However, you may come to notice that the "judgement" on the move (`inaccuracy`, `mistake`, or `blunder` are the standard ones, with other chess programs defining others, like `decent`) is not always the same even if the difference in CP values—the CP loss or CPL—is the same. For example, if your move as white takes the CP score from `0` to `-200`, the move may be called a blunder, but if it takes you from `-600` to `-800`, the move may be called an inaccuracy.

The reason for this is because judgements are made based on win probability, as @SecretAgentMan's answer alludes to. I've been working on interpreting the Lichess source code lately, and you can actually see for yourself here and here the source code that "judges" a move. Your question was not specific to Lichess, but LucasR likely does something quite similar internally. The Lichess algorithm goes like this:

Given a `score_before`, `score_after`, and `turn` (ex. `-2.1` -> `+0.4`, `turn=black`):

1. Convert `score`s to `cp`s:

a. If either `score` is a mate score (ex. `#-5`, black mates in 5), set its `cp` to `+100` if it's mate for white, or `-100` if it's mate for black (not applicable)

b. Multiply `scores` by 100 to get `cp` values (ex. `-210` -> `+40`, `turn=black`)

c. Cap both `cp`s to be within the range `[-1000, 1000]` (already done)

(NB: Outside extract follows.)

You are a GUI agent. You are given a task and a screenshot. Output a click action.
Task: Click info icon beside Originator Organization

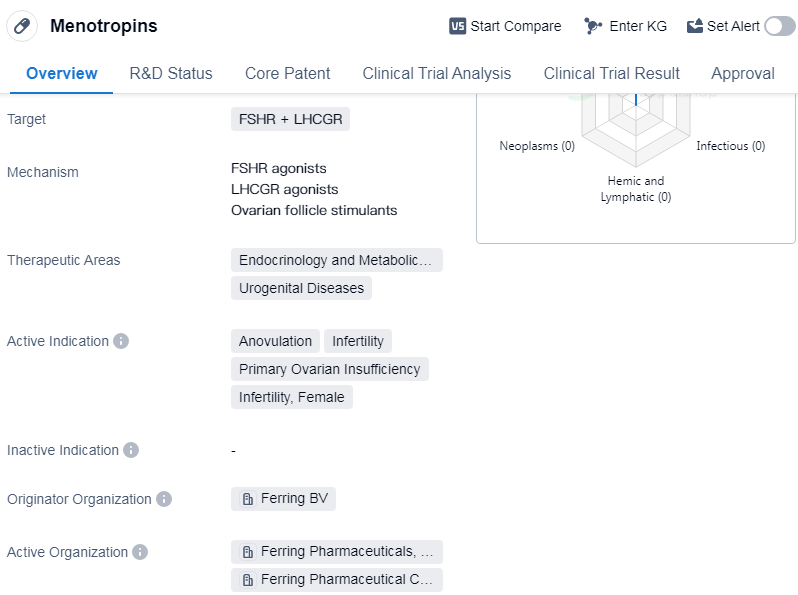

2. Calculate `winning_chances_before` and `winning_chances_after` from `cp_before` and `cp_after` using the following formula. As of a few weeks ago, Lichess updated to use this formula, which was determined experimentally by analyzing user games: `2 / (1 + exp(-0.00368208 * cp.value)) - 1` (ex. ~`-0.3684` -> ~`+0.0735`, `turn=black`)

3. Cap both `winning_chances` to be within in the range `[-1, 1]` (already done)

4. Calculate `delta`, the loss in `winning_chances` (`wc`) with respect to `turn`. If `turn=white`, it's `delta = wc_before - wc_after`; or for `black`, `delta = wc_after - wc_before` (ex. ~`0.4419`)

5. Judge the move. If `delta >= 0.3`, the move is a `blunder`; if `delta >= 0.2`, it's a `mistake`; if `delta >= 0.1`, it's an `inaccuracy`, else the move gets no judgement. (Ex. `0.4419 >= 0.3`, so this move was a `blunder`).

Hope this is insightful even though it might not address the main question you were asking.

Further reading: Here's a OneDrive link to a spreadsheet where I manually calculate average CPL, a metric shown by Lichess after analyzing a game. It was part of some personal investigation into a weird bug in their code.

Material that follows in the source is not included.